▶ **Seitenauszug**
Optimistische Marktteilnehmer argumentieren indes, dass durch die Abwanderung der Miner aus Russland und China zumindest die Transparenz in Bezug auf die für das Bitcoin-Netzwerk genutzte Energie steige. Somit ließen sich Nachhaltigkeitsbedenken, die einen bedeutenden Teil der institutionellen Investoren noch immer von einem Einstieg ins Segment abhielten, leichter ausräumen.
„Der Nachhaltigkeitsgedanke wird in Zukunft stärkeren Einzug in Blockchain-Anwendungen erhalten und dem Ziel der Umweltfreundlichkeit immer stärker entsprechen“, sagt IG-Marktchef Bouhmidi. In Bezug auf Bitcoin werde bereits heute an Lösungen für ein nachhaltigeres Mining geforscht und teilweise auch schon in die Tat umgesetzt. Beispielsweise habe Paraguay eine Energieversorgung, die fast nahezu auf Wasserkraft beruhe. Zur Wahrheit gehört aber auch, dass Länder wie Paraguay im globalen Vergleich für einen verschwindend geringen Anteil neu generierter Bitcoin-Einheiten verantwortlich zeichnen.
Hinzu kommt, dass Länder verstärkt daran arbeiten, digitale Assets und verbundene Dienstleistungen in einen einheitlichen Rechtsrahmen einzubetten. Laut Bouhmidi böte dies durchaus Vorteile, da durch umfassende Regulierungen die Volatilität sinke und die Informationseffizienz im Kryptomarkt steige. Die Regulierungen, die vorerst im Fokus stehen, sind allerdings feindlicher Natur und führen dazu, dass Investitionen in Cyberdevisen erschwert werden. Die Unsicherheit am Kryptomarkt dürfte also zumindest kurzfristig hoch bleiben.

▶ **Aufgabenstellung**
1. Geben Sie aus dem Auszug über Bitcoin-Mining den Abschnitt wortgetreu wieder, beginnend bei „Optimistische Marktteilnehmer argumentieren“ und endend bei „abhielten, leichter ausräumen.“.
2. Übersetzen Sie den Satz „Die Unsicherheit am Kryptomarkt dürfte also zumindest kurzfristig hoch bleiben.“ aus dem Seitenauszug ins Englische.
Die Daten sind hierfür ohne Belang.

▶ **Bereitgestellte Daten**
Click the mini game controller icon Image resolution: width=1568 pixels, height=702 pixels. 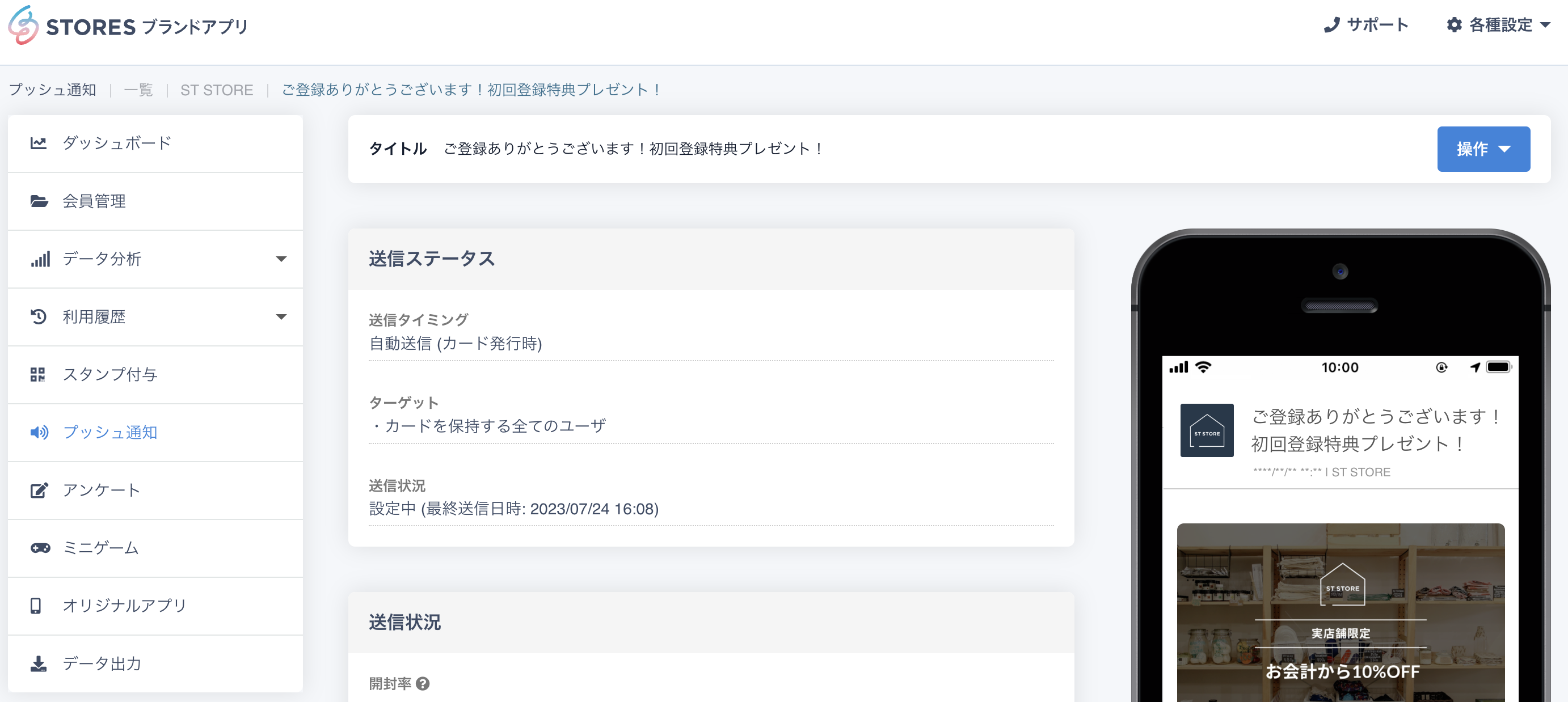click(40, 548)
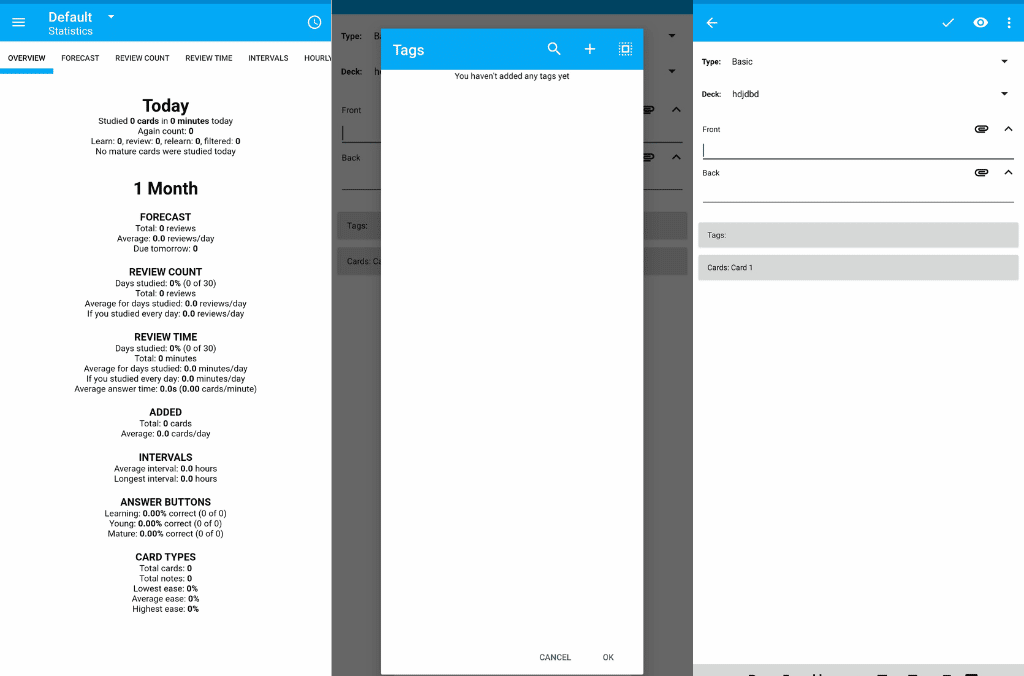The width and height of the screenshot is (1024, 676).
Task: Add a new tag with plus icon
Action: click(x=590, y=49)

▶ **Endgültige Antworten**
1.
Optimistische Marktteilnehmer argumentieren indes, dass durch die Abwanderung der Miner aus Russland und China zumindest die Transparenz in Bezug auf die für das Bitcoin-Netzwerk genutzte Energie steige. Somit ließen sich Nachhaltigkeitsbedenken, die einen bedeutenden Teil der institutionellen Investoren noch immer von einem Einstieg ins Segment abhielten, leichter ausräumen.

2. Uncertainty in the crypto market is therefore likely to remain high, at least in the short term.